At baseline, 21 donors (42 %) and 27 patients (54 %) had HLA-Ab with a mean panel reactivity (cPRA) of 34.9 ± 29.4 % and 46.1 ± 36.5 %, respectively. We observed a significant higher number of HLA-Ab specificities in female donors and patients and a predominance of HLA-class I Ab. At day 0 we detected an increase of HLA-Ab (from 526 to 673) and cPRA (55.2 ± 31.9 %). Thirty-six patients (72 %) developed new HLA-Ab, mainly 3 weeks after HCT. In 7 patients an HLA-Ab with the same specificity as detected in the corresponding donor emerged, suggesting a possible transfer from the donor to the recipient. Overall, MFI showed a high variation. Type and number of transfusions were not associated with number and intensity of HLA-Ab (ρ: -0.05 - 0.02). Number of HLA-Ab, cPRA and intensity were not associated with PTR, which occurred in 9 patients (18 %) and none had bleeding WHO > 2.

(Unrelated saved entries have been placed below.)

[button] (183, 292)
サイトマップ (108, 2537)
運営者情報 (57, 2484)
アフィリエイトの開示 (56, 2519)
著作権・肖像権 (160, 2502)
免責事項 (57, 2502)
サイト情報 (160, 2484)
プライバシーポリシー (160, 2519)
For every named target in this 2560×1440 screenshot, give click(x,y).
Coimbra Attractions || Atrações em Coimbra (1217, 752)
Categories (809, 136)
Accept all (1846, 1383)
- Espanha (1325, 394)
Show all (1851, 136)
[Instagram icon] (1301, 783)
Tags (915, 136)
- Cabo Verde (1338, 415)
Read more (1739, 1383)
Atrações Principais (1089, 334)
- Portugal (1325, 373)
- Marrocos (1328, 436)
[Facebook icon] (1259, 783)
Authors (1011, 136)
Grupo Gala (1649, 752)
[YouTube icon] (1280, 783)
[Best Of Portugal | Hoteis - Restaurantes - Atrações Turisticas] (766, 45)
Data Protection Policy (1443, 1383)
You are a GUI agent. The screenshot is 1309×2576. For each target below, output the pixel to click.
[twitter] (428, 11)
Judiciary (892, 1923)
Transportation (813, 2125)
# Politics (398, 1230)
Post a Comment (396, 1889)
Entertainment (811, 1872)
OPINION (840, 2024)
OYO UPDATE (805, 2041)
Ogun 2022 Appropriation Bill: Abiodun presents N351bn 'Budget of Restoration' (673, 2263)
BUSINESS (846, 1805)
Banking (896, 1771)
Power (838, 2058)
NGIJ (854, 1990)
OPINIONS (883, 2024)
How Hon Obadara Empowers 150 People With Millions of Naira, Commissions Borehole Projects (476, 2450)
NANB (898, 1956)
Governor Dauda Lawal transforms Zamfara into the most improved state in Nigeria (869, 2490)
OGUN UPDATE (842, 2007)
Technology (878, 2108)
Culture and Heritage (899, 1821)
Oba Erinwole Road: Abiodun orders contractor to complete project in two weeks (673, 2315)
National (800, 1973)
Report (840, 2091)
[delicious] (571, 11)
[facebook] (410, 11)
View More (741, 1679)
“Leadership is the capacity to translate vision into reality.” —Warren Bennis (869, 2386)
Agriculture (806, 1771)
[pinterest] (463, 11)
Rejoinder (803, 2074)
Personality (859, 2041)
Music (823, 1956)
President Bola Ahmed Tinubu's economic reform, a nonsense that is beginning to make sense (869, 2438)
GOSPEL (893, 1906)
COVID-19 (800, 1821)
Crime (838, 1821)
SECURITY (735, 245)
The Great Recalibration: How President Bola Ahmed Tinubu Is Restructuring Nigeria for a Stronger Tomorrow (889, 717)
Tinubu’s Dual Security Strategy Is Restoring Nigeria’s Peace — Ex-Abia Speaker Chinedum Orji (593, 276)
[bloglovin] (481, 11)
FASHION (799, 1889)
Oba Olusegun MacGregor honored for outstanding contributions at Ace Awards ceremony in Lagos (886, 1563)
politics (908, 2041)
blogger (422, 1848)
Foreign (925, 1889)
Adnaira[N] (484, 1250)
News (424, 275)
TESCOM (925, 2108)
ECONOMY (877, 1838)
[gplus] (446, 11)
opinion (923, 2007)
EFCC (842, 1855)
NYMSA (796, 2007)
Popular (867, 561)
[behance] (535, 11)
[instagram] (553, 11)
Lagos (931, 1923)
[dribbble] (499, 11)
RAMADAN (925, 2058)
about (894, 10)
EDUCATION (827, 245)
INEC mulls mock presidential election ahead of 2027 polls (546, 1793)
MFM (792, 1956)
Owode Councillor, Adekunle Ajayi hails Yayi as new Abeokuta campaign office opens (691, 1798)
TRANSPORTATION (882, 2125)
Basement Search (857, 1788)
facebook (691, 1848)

Although a considerable number of patients have and develop HLA-Ab before and early after HCT, we found no association with PTR and bleeding and management should be individualized.
针对 HLA 和 HPA 抗原的抗体(Ab)在 HCT 中起着重要作用。在这项前瞻性研究中,我们评估了 HCT 后 HLA-和 HPA-Ab 的流行率和动力学,包括可能的供体-受体转移及其在血小板输注难治(PTR)方面的临床相关性。
连续招募患者。通过微珠检测技术测定 Ab,采用平均荧光强度截断值为 1000。
基线时,21 名供者(42%)和 27 名患者(54%)具有 HLA-Ab,平均 panel 反应性(cPRA)分别为 34.9±29.4%和 46.1±36.5%。我们观察到女性供者和患者中 HLA-Ab 特异性数量明显增加,且以 HLA Ⅰ类 Ab 为主。在第 0 天,我们检测到 HLA-Ab(从 526 增加到 673)和 cPRA(55.2±31.9%)增加。36 名患者(72%)在 HCT 后 3 周左右出现新的 HLA-Ab。在 7 名患者中,出现了与相应供者中检测到的相同特异性的 HLA-Ab,提示可能从供者转移到受者。总体而言,MFI 显示出高度的变异性。输血的类型和数量与 HLA-Ab 的数量和强度无关(ρ:-0.05-0.02)。HLA-Ab、cPRA 和强度的数量与 PTR 无关,9 名患者(18%)发生 PTR,无一例出现出血 WHO > 2。
尽管在 HCT 之前和早期,相当数量的患者具有和产生 HLA-Ab,但我们没有发现与 PTR 和出血有关,并且管理应个体化。